Virginia A. Long is a retired New Jersey Supreme Court Justice who joined Fox Rothschild in March 2012 after 15 years on the Appellate Division and 12 years as a pivotal player on the Supreme Court.
At Fox Rothschild, she devotes her efforts to assisting clients with ethics and appellate matters, corporate governance and governmental integrity investigations and to serving as a mediator and arbitrator providing dispute resolution alternatives in civil and matrimonial cases. She also spearheads the firm’s pro bono efforts in New Jersey and was recently appointed to the Supreme Court special committee on attorney ethics to study the new ABA rules on professional conduct.
A respected member of the New Jersey bar for more than 40 years, she was appointed to the state’s high court in 1999 by Governor Christine Todd Whitman. In that capacity, she authored many opinions, challenging the imposition of the death penalty, which she believed was impossible to apply rationally and consistently. Her matrimonial opinions were numerous and changed the landscape of the practice such that a matrimonial Inn of Court was named in her honor.
Her 2000 judicial opinions impacted the lives of people statewide and addressed such topics as establishing standards for a determination of who constitutes a “psychological parent;” determining that the refusal to renew the employment contract of an employee over the age of 70 violated the New Jersey Law Against Discrimination; first recognizing PTSD as a basis for workers compensation and disability retirement benefits. She also penned a number of ground breaking land use opinions and numerous insurance opinions including several regarding risk allocation in long tail environmental exposure cases.

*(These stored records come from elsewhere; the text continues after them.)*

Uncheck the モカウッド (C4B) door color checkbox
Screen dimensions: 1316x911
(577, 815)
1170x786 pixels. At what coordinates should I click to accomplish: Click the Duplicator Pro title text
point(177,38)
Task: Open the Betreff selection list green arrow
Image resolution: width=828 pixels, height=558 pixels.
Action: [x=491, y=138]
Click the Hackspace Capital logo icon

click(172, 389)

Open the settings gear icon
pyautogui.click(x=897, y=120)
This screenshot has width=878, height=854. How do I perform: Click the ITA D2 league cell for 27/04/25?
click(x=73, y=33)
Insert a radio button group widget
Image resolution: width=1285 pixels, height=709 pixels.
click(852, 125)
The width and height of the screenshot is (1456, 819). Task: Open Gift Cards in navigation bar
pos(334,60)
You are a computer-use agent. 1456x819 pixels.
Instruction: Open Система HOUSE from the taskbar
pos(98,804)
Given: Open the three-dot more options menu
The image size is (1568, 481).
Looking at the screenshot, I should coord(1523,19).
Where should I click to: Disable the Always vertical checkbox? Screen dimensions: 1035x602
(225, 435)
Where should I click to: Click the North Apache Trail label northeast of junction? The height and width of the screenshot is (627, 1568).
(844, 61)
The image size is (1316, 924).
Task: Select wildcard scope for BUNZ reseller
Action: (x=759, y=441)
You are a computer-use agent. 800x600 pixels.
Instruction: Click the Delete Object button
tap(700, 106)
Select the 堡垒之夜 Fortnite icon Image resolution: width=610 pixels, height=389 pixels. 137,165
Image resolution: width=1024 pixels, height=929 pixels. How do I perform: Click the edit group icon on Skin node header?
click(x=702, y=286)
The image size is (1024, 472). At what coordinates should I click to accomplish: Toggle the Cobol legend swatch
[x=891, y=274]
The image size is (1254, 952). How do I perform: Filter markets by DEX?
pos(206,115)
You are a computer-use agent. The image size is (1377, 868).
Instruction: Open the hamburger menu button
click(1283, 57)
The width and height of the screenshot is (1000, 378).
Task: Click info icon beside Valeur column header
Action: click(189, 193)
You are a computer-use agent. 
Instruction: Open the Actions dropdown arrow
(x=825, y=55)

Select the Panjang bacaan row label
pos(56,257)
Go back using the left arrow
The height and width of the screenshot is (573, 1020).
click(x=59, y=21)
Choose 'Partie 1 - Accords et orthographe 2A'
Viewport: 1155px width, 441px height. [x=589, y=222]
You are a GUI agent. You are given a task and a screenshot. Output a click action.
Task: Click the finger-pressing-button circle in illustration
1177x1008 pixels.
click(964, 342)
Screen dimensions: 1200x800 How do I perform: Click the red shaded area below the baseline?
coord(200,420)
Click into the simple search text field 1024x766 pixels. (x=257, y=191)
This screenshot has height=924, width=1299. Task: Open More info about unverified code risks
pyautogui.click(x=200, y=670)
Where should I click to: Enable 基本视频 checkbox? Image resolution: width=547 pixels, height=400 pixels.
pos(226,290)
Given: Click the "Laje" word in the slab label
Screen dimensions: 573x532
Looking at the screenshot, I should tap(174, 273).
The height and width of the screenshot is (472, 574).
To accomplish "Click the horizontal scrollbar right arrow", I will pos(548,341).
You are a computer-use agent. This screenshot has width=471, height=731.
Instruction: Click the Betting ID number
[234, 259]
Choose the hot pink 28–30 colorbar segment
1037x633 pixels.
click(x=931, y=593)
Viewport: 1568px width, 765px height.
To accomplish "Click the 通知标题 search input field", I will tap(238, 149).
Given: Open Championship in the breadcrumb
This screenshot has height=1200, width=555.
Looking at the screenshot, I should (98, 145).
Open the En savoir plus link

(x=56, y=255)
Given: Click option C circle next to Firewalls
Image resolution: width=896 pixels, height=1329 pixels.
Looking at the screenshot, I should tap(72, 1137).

She began her career as a Deputy Attorney General and later served as Director of the New Jersey Division of Consumer Affairs and as Commissioner of the former New Jersey Department of Banking. She also practiced law at the firm of Pitney, Hardin and Kipp.
In 1978, Gov. Brendan T. Byrne appointed her to the New Jersey Superior Court, where she presided over civil, criminal and family law cases. From 1983 to 1984, she was the General Equity judge for Mercer, Somerset and Hunterdon counties. In 1984, then-Chief Justice Robert N. Wilentz elevated her to the Appellate Division, where became a presiding judge in 1995.
She was appointed to the New Jersey Supreme Court in 1999 and was confirmed by the Senate for a second term and granted tenure in 2006. She chaired and served as a member of numerous Supreme Court committees, including Extra-judicial Activities and Judicial Performance. She retired on March 1, 2012, when she reached the age of mandatory retirement.